Politisi partai PDI Perjuangan tersebut menyebutkan, selain melakukan penanganan, pencegahan juga jauh lebih penting dilakukan. Salah satunya dengan mengoptimalkan upaya preventif dengan pola pembatasan sosial atau 'social distancing' yang lebih ketat.

Saat ini pemerintah kabupaten masih belum maskimal dalam melakukan hal ini, terbukti masih banyaknya kegiatan yang dilaksanakan oleh masyarakat dengan mengumpulkan orang banyak, masih adanya kafe dan taman kota yang dibuka sehingga masih terlihat masyakat berkumpul disana.

Kemudian upaya menggandeng semua pihak untuk bersama menjalankan pembatasan sosial juga penting dilakukan, termasuk meminta TNI dan Polri menyisir dan membubarkan masyarakat yang melakukan aktivitas tidak penting, seperti sekadar berkumpul dan kongko.

Pemkab juga diharapkan memberdayakan tenaga penyuluh kesehatan, relawan kesehatan, Posyandu kelompok germas dan PKK untuk mendampingi kelompok-kelompok usia rentan terhadap penularan corana, seperti manula dan masyarakat yang memiliki riwayat penyakit penyerta dengan memberikan sistem imun yang lebih baik.
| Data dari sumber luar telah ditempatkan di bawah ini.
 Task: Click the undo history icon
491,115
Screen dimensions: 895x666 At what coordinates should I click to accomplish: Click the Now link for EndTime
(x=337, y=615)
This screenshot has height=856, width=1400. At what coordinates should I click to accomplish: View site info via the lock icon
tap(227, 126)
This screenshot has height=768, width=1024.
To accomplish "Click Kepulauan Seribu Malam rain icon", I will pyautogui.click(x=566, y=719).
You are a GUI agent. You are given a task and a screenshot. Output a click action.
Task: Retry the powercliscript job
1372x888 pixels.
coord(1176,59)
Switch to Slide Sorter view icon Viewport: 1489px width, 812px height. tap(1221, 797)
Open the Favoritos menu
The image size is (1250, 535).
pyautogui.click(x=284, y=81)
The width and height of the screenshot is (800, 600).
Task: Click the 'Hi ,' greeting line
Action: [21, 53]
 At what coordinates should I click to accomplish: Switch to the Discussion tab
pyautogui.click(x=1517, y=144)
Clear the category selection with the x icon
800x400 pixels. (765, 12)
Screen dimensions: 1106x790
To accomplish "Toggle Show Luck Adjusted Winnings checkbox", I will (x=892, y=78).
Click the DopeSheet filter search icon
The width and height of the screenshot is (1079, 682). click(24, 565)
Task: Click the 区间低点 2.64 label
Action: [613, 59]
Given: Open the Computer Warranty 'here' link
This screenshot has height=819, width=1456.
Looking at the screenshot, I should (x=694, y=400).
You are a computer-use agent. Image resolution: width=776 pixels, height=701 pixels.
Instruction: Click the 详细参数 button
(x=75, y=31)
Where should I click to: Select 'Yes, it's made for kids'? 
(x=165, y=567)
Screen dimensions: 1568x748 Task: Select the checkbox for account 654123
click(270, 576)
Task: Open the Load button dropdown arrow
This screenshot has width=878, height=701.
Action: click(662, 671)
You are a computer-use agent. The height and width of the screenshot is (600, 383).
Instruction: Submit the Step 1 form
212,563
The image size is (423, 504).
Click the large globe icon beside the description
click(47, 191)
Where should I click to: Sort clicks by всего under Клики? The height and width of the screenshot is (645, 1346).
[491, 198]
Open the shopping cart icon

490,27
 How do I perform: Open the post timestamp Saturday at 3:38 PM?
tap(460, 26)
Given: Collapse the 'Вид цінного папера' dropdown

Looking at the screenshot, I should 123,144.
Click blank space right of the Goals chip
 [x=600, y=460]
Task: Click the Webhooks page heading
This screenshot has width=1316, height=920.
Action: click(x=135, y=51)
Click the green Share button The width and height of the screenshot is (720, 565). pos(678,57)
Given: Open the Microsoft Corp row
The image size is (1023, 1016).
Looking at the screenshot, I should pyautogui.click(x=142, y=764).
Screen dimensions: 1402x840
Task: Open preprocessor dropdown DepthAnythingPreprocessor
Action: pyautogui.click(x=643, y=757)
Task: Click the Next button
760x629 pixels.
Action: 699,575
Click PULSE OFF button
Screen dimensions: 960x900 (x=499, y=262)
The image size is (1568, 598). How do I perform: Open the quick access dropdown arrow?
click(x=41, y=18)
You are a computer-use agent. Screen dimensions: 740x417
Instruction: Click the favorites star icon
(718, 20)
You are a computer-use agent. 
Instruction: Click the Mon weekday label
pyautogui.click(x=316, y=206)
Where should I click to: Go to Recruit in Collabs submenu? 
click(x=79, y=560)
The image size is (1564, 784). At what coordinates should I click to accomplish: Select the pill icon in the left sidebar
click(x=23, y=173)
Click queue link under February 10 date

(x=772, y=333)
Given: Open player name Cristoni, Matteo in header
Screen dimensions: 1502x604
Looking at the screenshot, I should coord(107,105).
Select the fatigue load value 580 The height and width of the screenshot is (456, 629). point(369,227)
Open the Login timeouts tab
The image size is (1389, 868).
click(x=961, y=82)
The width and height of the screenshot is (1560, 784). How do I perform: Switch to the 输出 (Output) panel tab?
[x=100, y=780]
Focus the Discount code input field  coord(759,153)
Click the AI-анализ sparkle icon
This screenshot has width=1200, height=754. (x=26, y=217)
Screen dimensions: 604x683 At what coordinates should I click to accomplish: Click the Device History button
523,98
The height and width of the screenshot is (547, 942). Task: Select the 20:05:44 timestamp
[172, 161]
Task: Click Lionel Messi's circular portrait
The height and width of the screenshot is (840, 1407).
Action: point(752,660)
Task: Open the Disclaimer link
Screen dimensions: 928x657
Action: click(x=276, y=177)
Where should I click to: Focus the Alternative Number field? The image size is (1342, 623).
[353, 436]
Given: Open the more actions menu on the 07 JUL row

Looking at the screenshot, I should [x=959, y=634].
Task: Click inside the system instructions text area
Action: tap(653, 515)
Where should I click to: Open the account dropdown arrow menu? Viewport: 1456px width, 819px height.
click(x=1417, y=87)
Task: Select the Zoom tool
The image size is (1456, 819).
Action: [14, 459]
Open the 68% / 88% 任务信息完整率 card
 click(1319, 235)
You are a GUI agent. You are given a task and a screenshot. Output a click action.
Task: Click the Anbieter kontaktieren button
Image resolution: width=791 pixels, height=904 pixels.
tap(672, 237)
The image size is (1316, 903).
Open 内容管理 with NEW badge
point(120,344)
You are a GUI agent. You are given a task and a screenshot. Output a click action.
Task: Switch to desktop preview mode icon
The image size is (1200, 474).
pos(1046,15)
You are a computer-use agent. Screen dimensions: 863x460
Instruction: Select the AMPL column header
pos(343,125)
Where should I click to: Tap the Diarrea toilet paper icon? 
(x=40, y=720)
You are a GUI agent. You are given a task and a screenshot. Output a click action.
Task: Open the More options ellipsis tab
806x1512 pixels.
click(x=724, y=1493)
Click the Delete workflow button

"Fraksi PDI Perjuangan berpendapat mengedepan preventif (pencegahan) itu lebih efektif dan rasional ketimbang penanganan," jelas Mulyadin.

Untuk itu, pihaknya juga mengusulkan agar masyarakat dengan status orang dalam pemantauan (ODP) bisa diberikan biaya hidup saat menjalani isolasi rumah selama 14 hari.

Jadi mereka tidak perlu lagi keluar rumah dengan alasan mencari nafkah keluarga dan dana tersebut salah satunya bisa diambilkan melalui anggaran Rp30 miliar yang rencananya akan digunakan untuk pembangunan rumah sakit khusus isolasi tersebut.